Medicare audits hurt providers, lawmakers complain

Efforts to fight fraud in the nation’s massive health care program for seniors have burdened many honest providers, pushing some out of business, lawmakers complained Tuesday.

At a House subcommittee hearing held by Rep. James Lankford, Democrats and Republicans grilled a White House administration official about Medicare payment audits dragging on for years. Some health care providers who appeal a decision against them must wait years for a resolution.

One congressman said the backlog of appeals could reach 1 million cases by the end of this year.

“At what point does it become a crisis?” said Rep. Mark Meadows, R-N.C. “When do you start putting companies out of business — because you already are? When does it become a crisis that you’re willing to do something about?”
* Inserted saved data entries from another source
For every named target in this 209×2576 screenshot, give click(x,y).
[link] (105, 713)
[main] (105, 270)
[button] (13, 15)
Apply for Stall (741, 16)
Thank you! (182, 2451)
Meadows said the process used to audit Medicare payments presumes providers are guilty until proven innocent. Rep. Tammy Duckworth, D-Ill., said a lengthy and expensive audit of a business that provides prosthetics could drive the only such provider in an area out of business.

Lankford, R-Oklahoma City, said access to health care was a critical issue now.

“Anything that discourages a provider from continuing to stay open makes the problem worse,” he said.

There was no disagreement about the need to police Medicare payments.

The federal Centers for Medicare and Medicaid Services has estimated that improper payments in the last fiscal year neared $50 billion, with the vast majority in fee-for-service Medicare payments.

The government employs contractors to track questionable payments. For one type of audit, the contractor is paid on a contingency basis; Lankford said some providers refer to those contractors as bounty hunters.

Kathleen M. King, director of Health Care for the Government Accountability Office, took issue with the way some lawmakers characterized the audit process. Not all contractors are paid on contingency, she said, and the ones who are paid that way have equal incentives to find instances when Medicare underpaid a provider.

“I don’t actually think that the post-payment review starts off with the provider is guilty. … It’s not a criminal matter,” she said. “It’s a matter of either an overpayment or an underpayment. And I do think that (the Centers for Medicare and Medicaid Services) has a responsibility as stewards of the trust funds to make sure that claims are paid properly.”

Shantanu Agrawal, who oversees program integrity for Medicare and Medicaid, said less than 1 percent of the claims made to Medicare are subject to audits.

He said, “It is a real challenge in program integrity to make sure we are doing our job protecting the trust fund and at the same time doing as much as we can to lower the burden on providers and make sure that there are no access-to-care issues for our beneficiaries.”

Lankford agreed that the program had to ensure taxpayer money was not misspent. The goal, he said, was to get to a point where the agency could resolve issues before any payments are made rather than chasing the money afterward and having providers tied up in lengthy appeals.